_What is required_
Please write out the data exactly, line by line.

_Dataset records_
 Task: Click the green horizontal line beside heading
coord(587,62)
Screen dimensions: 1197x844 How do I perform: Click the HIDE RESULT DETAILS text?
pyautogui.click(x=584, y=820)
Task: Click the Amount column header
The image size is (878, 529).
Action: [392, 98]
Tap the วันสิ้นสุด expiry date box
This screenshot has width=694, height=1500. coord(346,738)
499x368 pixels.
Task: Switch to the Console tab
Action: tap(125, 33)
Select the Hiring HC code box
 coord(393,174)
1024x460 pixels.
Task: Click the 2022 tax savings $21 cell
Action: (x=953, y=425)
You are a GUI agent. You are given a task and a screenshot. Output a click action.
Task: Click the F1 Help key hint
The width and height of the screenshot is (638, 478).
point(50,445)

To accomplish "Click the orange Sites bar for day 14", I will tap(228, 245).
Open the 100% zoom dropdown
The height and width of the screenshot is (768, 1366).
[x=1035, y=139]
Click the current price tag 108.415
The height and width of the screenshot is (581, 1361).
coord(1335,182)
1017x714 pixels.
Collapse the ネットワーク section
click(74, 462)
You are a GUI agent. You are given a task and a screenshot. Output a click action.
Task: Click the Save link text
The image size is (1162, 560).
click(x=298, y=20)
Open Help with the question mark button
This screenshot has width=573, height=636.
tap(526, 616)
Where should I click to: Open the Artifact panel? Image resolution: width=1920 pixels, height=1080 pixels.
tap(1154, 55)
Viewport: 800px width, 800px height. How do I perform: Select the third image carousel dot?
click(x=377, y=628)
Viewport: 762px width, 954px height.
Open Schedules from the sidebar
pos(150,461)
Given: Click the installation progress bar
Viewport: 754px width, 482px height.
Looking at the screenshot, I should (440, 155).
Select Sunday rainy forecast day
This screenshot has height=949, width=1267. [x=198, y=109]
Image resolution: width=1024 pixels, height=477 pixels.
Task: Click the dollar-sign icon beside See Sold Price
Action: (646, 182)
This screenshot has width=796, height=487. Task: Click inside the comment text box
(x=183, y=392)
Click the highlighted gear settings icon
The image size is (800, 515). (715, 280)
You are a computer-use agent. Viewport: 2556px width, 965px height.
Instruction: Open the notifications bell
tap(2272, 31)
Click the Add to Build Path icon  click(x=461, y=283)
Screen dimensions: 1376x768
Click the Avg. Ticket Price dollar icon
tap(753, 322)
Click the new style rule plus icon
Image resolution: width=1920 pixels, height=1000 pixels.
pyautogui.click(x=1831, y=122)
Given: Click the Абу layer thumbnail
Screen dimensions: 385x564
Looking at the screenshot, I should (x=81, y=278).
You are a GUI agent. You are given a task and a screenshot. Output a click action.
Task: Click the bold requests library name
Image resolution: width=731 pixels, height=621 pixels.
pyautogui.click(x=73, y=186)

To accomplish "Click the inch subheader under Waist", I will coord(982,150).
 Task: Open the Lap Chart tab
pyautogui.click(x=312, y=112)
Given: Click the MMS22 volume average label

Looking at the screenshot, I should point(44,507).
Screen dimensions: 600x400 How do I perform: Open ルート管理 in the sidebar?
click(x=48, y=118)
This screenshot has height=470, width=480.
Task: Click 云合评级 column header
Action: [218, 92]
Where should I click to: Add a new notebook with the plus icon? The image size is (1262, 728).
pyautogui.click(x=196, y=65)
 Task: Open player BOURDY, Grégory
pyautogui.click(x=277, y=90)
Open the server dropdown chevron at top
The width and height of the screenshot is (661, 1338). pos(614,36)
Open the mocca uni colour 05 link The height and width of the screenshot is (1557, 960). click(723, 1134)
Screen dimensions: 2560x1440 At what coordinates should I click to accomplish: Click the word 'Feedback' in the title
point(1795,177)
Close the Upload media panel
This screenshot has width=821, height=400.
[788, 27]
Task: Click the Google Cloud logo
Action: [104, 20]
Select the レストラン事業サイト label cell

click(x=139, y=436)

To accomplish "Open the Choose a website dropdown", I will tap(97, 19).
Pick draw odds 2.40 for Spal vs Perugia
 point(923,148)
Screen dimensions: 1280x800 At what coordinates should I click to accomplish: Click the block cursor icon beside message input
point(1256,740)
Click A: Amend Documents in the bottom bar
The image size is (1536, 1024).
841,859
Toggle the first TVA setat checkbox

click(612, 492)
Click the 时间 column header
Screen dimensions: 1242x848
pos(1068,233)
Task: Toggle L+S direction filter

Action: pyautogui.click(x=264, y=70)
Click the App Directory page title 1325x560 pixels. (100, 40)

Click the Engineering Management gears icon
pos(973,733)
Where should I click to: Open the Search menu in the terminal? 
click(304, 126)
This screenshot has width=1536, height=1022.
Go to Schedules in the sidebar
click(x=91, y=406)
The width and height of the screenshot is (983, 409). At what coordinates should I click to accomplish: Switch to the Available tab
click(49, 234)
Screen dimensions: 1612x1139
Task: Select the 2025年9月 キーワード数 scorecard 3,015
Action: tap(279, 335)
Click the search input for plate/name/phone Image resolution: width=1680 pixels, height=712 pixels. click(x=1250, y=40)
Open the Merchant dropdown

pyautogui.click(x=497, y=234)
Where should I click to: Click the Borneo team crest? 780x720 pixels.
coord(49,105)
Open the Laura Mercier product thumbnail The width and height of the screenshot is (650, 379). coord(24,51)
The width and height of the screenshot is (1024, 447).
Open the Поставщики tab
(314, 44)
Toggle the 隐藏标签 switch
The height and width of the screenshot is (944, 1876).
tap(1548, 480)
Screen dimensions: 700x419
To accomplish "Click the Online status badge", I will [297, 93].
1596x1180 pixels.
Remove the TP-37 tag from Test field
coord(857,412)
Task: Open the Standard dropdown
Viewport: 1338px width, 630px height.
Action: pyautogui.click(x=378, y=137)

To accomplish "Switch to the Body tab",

_Problem solution_
 Task: Click the green horizontal line beside heading
coord(587,62)
Screen dimensions: 1197x844 How do I perform: Click the HIDE RESULT DETAILS text?
pyautogui.click(x=584, y=820)
Task: Click the Amount column header
The image size is (878, 529).
Action: [392, 98]
Tap the วันสิ้นสุด expiry date box
This screenshot has width=694, height=1500. coord(346,738)
499x368 pixels.
Task: Switch to the Console tab
Action: tap(125, 33)
Select the Hiring HC code box
 coord(393,174)
1024x460 pixels.
Task: Click the 2022 tax savings $21 cell
Action: (x=953, y=425)
You are a GUI agent. You are given a task and a screenshot. Output a click action.
Task: Click the F1 Help key hint
The width and height of the screenshot is (638, 478).
point(50,445)

To accomplish "Click the orange Sites bar for day 14", I will tap(228, 245).
Open the 100% zoom dropdown
The height and width of the screenshot is (768, 1366).
[x=1035, y=139]
Click the current price tag 108.415
The height and width of the screenshot is (581, 1361).
coord(1335,182)
1017x714 pixels.
Collapse the ネットワーク section
click(74, 462)
You are a GUI agent. You are given a task and a screenshot. Output a click action.
Task: Click the Save link text
The image size is (1162, 560).
click(x=298, y=20)
Open Help with the question mark button
This screenshot has width=573, height=636.
tap(526, 616)
Where should I click to: Open the Artifact panel? Image resolution: width=1920 pixels, height=1080 pixels.
tap(1154, 55)
Viewport: 800px width, 800px height. How do I perform: Select the third image carousel dot?
click(x=377, y=628)
Viewport: 762px width, 954px height.
Open Schedules from the sidebar
pos(150,461)
Given: Click the installation progress bar
Viewport: 754px width, 482px height.
Looking at the screenshot, I should (440, 155).
Select Sunday rainy forecast day
This screenshot has height=949, width=1267. [x=198, y=109]
Image resolution: width=1024 pixels, height=477 pixels.
Task: Click the dollar-sign icon beside See Sold Price
Action: (646, 182)
This screenshot has width=796, height=487. Task: Click inside the comment text box
(x=183, y=392)
Click the highlighted gear settings icon
The image size is (800, 515). (715, 280)
You are a computer-use agent. Viewport: 2556px width, 965px height.
Instruction: Open the notifications bell
tap(2272, 31)
Click the Add to Build Path icon  click(x=461, y=283)
Screen dimensions: 1376x768
Click the Avg. Ticket Price dollar icon
tap(753, 322)
Click the new style rule plus icon
Image resolution: width=1920 pixels, height=1000 pixels.
pyautogui.click(x=1831, y=122)
Given: Click the Абу layer thumbnail
Screen dimensions: 385x564
Looking at the screenshot, I should (x=81, y=278).
You are a GUI agent. You are given a task and a screenshot. Output a click action.
Task: Click the bold requests library name
Image resolution: width=731 pixels, height=621 pixels.
pyautogui.click(x=73, y=186)

To accomplish "Click the inch subheader under Waist", I will coord(982,150).
 Task: Open the Lap Chart tab
pyautogui.click(x=312, y=112)
Given: Click the MMS22 volume average label

Looking at the screenshot, I should point(44,507).
Screen dimensions: 600x400 How do I perform: Open ルート管理 in the sidebar?
click(x=48, y=118)
This screenshot has height=470, width=480.
Task: Click 云合评级 column header
Action: [218, 92]
Where should I click to: Add a new notebook with the plus icon? The image size is (1262, 728).
pyautogui.click(x=196, y=65)
 Task: Open player BOURDY, Grégory
pyautogui.click(x=277, y=90)
Open the server dropdown chevron at top
The width and height of the screenshot is (661, 1338). pos(614,36)
Open the mocca uni colour 05 link The height and width of the screenshot is (1557, 960). click(723, 1134)
Screen dimensions: 2560x1440 At what coordinates should I click to accomplish: Click the word 'Feedback' in the title
point(1795,177)
Close the Upload media panel
This screenshot has width=821, height=400.
[788, 27]
Task: Click the Google Cloud logo
Action: [104, 20]
Select the レストラン事業サイト label cell

click(x=139, y=436)

To accomplish "Open the Choose a website dropdown", I will tap(97, 19).
Pick draw odds 2.40 for Spal vs Perugia
 point(923,148)
Screen dimensions: 1280x800 At what coordinates should I click to accomplish: Click the block cursor icon beside message input
point(1256,740)
Click A: Amend Documents in the bottom bar
The image size is (1536, 1024).
841,859
Toggle the first TVA setat checkbox

click(612, 492)
Click the 时间 column header
Screen dimensions: 1242x848
pos(1068,233)
Task: Toggle L+S direction filter

Action: pyautogui.click(x=264, y=70)
Click the App Directory page title 1325x560 pixels. (100, 40)

Click the Engineering Management gears icon
pos(973,733)
Where should I click to: Open the Search menu in the terminal? 
click(304, 126)
This screenshot has width=1536, height=1022.
Go to Schedules in the sidebar
click(x=91, y=406)
The width and height of the screenshot is (983, 409). At what coordinates should I click to accomplish: Switch to the Available tab
click(49, 234)
Screen dimensions: 1612x1139
Task: Select the 2025年9月 キーワード数 scorecard 3,015
Action: tap(279, 335)
Click the search input for plate/name/phone Image resolution: width=1680 pixels, height=712 pixels. click(x=1250, y=40)
Open the Merchant dropdown

pyautogui.click(x=497, y=234)
Where should I click to: Click the Borneo team crest? 780x720 pixels.
coord(49,105)
Open the Laura Mercier product thumbnail The width and height of the screenshot is (650, 379). coord(24,51)
The width and height of the screenshot is (1024, 447).
Open the Поставщики tab
(314, 44)
Toggle the 隐藏标签 switch
The height and width of the screenshot is (944, 1876).
tap(1548, 480)
Screen dimensions: 700x419
To accomplish "Click the Online status badge", I will [297, 93].
1596x1180 pixels.
Remove the TP-37 tag from Test field
coord(857,412)
Task: Open the Standard dropdown
Viewport: 1338px width, 630px height.
Action: pyautogui.click(x=378, y=137)

To accomplish "Switch to the Body tab",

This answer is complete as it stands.